Описанным выше способом получают тени эритроцитов с инкапсуляцией в них биологически активных веществ - смеси сыворотки крови и лизата тромбоцитов с добавлением фактора роста фибробластов и «замыкают» тени с использованием глутарового альдегида - опыт 1. Во втором опыте используют тени эритроцитов, в которых инкапсулируют те же биологически активные вещества, но «зымыкают» их с помощью физиологического раствора. В трех пробирках размещают дермальные фибробласты человека в физиологическом растворе с концентрацией клеток 280 клеток/мм³ и тщательно перемешивают их с тенями эритроцитов из опыта 1 и опыта 2. В третью пробирку, вместо теней эритроцитов помещают смесь фибробластов с физиологическим раствором (контроль). Во все три пробирки добавляют по 1,25 мл раствора фибриногена (25 мг/мл), тщательно перемешивают и добавляют раствор тромбина. Немедленно заливают эти смеси в силиконизированные чашки Петри. После полимеризации фибриногена полученные скаффолды извлекают из силиконизированных чашек Петри, перемещают в пластиковые чашки Петри большего диаметра и заливают 5 мл среды (DMEM без телячьей сыворотки). Контрольный скаффолд (без теней эритроцитов) заливают культуральной средой DMEM обогащенной 10% эмбриональной телячьей сыворотки, являющейся источником биологически активных веществ и факторов роста. Помещают чашки Петри со скаффолдами в СO₂ инкубатор с 5% содержанием СО₂ и температурой 37°С.
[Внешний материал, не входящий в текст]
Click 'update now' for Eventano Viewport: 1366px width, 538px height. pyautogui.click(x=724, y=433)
Количество клеток определяют через сутки с момента формирования скаффолда. Для этого от скаффолдов при помощи шаблона отделяют фрагменты площадью 0,64 см². В полученном фрагменте проводят анализ клеточной составляющей. Для визуализации ядер клеток в структуре скаффолда используют метод флуоресцентной микроскопии, реализуемый на многофункциональном фотометре-имиджере Cytation 5 (BioTek, США). Проводят прижизненное окрашивание ядер клеток в скаффолде с применением флуорохрома Hoechst 3334 (США) обладающим высокой специфичностью к двухцепочечной молекуле ДНК (длина волны возбуждения 377 нм и длина волны эмиссии 447 нм). Окрашивание проводят в соответствии с протоколом производителя. Количество ядер клеток подсчитывают в 10 полях зрения.
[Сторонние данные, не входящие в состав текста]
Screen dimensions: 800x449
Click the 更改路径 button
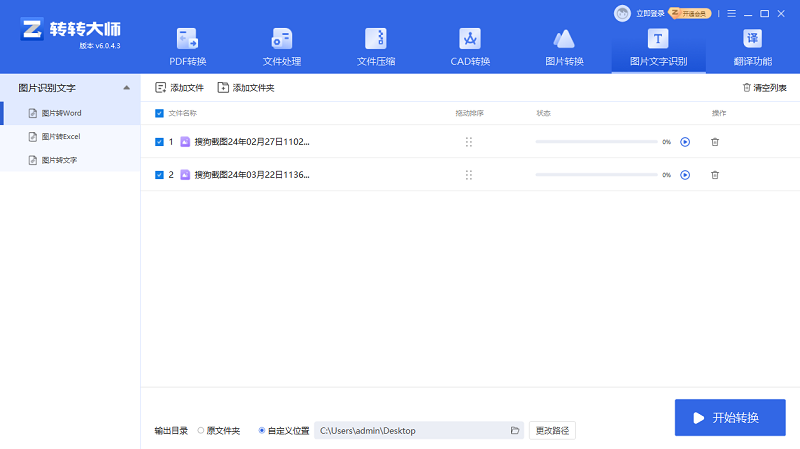click(x=552, y=430)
Как показали проведенные исследования, количество клеток (фибробластов) в скаффолде в контроле (без теней эритроцитов, но в присутствии в среде телячьей сыворотки), составляет 503 клетки/мм³, а в опыте, в котором тени эритроцитов («замкнутые» с помощью физиологического раствора, без использования глутарового альдегида) содержат биологически активные вещества - 600 клеток /мм³. При этом телячья сыворотка в питательную среду не добавляется. В опыте, в котором тени эритроцитов не содержат биологически активные вещества и в ростовой среде нет телячьей сыворотки, число клеток составляет лишь 322 клетки мм³. Это свидетельствует о том, что тени, «замкнутые» без участия глутарового альдегида, уже через сутки с момента формирования скаффолда, высвобождают биологически активные вещества, что вызывает повышение пролиферативной активности клеток культивируемых в скаффолде. В то же время тени эритроцитов «замкнутые» с участием глутарового альдегида, эти вещества еще не высвобождают, и пролиферативная активность клеток крайне низкая, о чем свидетельствует их количество.

Через неделю после формирования скаффолда количество фибробластов в опыте, где тени эритроцитов создаются с участием глутарового альдегида, значительно возросло и приблизилось к контролю. Количество фибробластов в опыте, в котором используют тени эритроцитов «замкнутые» без глутарового альдегида - ниже значений контроля. Это свидетельствует о том, что созданы условия для постепенного и контролируемого высвобождения биологически активных веществ из теней эритроцитов, что имеет важное значение в тканевой инженерии. Таким образом, проведенные исследования показали высокую эффективность предположенного способа.

Способ пролонгирования высвобождения альбумина из теней эритроцитов, включающий использование в качестве контейнеров теней эритроцитов, получаемых путем гипоосмотического шока нативных эритроцитов и инкубации их в растворе биологически активных веществ с последующим «замыканием» теней эритроцитов в изотонической среде, отличающийся тем, что «замыкание» теней эритроцитов осуществляют путем добавления к ним раствора глутарового альдегида с последующим отмыванием теней от находящегося вне теней глутарового альдегида.